(Stored items)
"""

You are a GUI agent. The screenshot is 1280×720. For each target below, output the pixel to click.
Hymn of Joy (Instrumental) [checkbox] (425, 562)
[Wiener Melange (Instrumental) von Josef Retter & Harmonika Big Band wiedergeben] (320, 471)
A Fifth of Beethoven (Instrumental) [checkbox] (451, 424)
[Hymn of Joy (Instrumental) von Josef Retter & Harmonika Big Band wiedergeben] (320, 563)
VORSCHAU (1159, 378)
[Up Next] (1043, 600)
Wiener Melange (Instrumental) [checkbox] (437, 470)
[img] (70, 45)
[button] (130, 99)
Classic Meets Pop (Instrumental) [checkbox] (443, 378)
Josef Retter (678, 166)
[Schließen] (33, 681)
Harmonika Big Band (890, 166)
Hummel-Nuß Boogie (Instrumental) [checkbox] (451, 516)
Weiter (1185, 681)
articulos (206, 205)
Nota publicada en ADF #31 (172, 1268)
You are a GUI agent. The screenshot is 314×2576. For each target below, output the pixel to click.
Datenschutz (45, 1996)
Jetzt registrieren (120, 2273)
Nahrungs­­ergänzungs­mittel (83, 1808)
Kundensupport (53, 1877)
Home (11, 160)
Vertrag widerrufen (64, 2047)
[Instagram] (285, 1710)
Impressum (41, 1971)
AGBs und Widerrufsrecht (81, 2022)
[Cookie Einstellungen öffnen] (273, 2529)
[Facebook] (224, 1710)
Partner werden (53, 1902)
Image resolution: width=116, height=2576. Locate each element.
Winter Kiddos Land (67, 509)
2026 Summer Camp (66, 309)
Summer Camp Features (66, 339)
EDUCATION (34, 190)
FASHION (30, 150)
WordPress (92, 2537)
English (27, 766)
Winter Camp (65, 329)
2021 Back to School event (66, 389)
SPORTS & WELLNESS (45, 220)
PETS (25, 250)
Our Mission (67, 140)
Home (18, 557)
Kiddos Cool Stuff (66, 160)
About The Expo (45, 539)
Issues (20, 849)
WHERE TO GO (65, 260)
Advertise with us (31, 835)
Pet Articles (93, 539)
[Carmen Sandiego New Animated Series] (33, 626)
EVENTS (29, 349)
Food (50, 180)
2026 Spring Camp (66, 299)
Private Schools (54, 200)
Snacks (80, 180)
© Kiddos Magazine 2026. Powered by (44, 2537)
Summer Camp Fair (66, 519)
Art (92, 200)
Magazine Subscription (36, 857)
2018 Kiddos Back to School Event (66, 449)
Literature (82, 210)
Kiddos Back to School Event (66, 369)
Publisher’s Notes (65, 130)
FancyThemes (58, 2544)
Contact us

"""

Your task:
Character for character, reproduce all of the lines above.

Output of the exercise:
You are a GUI agent. The screenshot is 1280×720. For each target below, output the pixel to click.
Hymn of Joy (Instrumental) [checkbox] (425, 562)
[Wiener Melange (Instrumental) von Josef Retter & Harmonika Big Band wiedergeben] (320, 471)
A Fifth of Beethoven (Instrumental) [checkbox] (451, 424)
[Hymn of Joy (Instrumental) von Josef Retter & Harmonika Big Band wiedergeben] (320, 563)
VORSCHAU (1159, 378)
[Up Next] (1043, 600)
Wiener Melange (Instrumental) [checkbox] (437, 470)
[img] (70, 45)
[button] (130, 99)
Classic Meets Pop (Instrumental) [checkbox] (443, 378)
Josef Retter (678, 166)
[Schließen] (33, 681)
Harmonika Big Band (890, 166)
Hummel-Nuß Boogie (Instrumental) [checkbox] (451, 516)
Weiter (1185, 681)
articulos (206, 205)
Nota publicada en ADF #31 (172, 1268)
You are a GUI agent. The screenshot is 314×2576. For each target below, output the pixel to click.
Datenschutz (45, 1996)
Jetzt registrieren (120, 2273)
Nahrungs­­ergänzungs­mittel (83, 1808)
Kundensupport (53, 1877)
Home (11, 160)
Vertrag widerrufen (64, 2047)
[Instagram] (285, 1710)
Impressum (41, 1971)
AGBs und Widerrufsrecht (81, 2022)
[Cookie Einstellungen öffnen] (273, 2529)
[Facebook] (224, 1710)
Partner werden (53, 1902)
Image resolution: width=116, height=2576. Locate each element.
Winter Kiddos Land (67, 509)
2026 Summer Camp (66, 309)
Summer Camp Features (66, 339)
EDUCATION (34, 190)
FASHION (30, 150)
WordPress (92, 2537)
English (27, 766)
Winter Camp (65, 329)
2021 Back to School event (66, 389)
SPORTS & WELLNESS (45, 220)
PETS (25, 250)
Our Mission (67, 140)
Home (18, 557)
Kiddos Cool Stuff (66, 160)
About The Expo (45, 539)
Issues (20, 849)
WHERE TO GO (65, 260)
Advertise with us (31, 835)
Pet Articles (93, 539)
[Carmen Sandiego New Animated Series] (33, 626)
EVENTS (29, 349)
Food (50, 180)
2026 Spring Camp (66, 299)
Private Schools (54, 200)
Snacks (80, 180)
© Kiddos Magazine 2026. Powered by (44, 2537)
Summer Camp Fair (66, 519)
Art (92, 200)
Magazine Subscription (36, 857)
2018 Kiddos Back to School Event (66, 449)
Literature (82, 210)
Kiddos Back to School Event (66, 369)
Publisher’s Notes (65, 130)
FancyThemes (58, 2544)
Contact us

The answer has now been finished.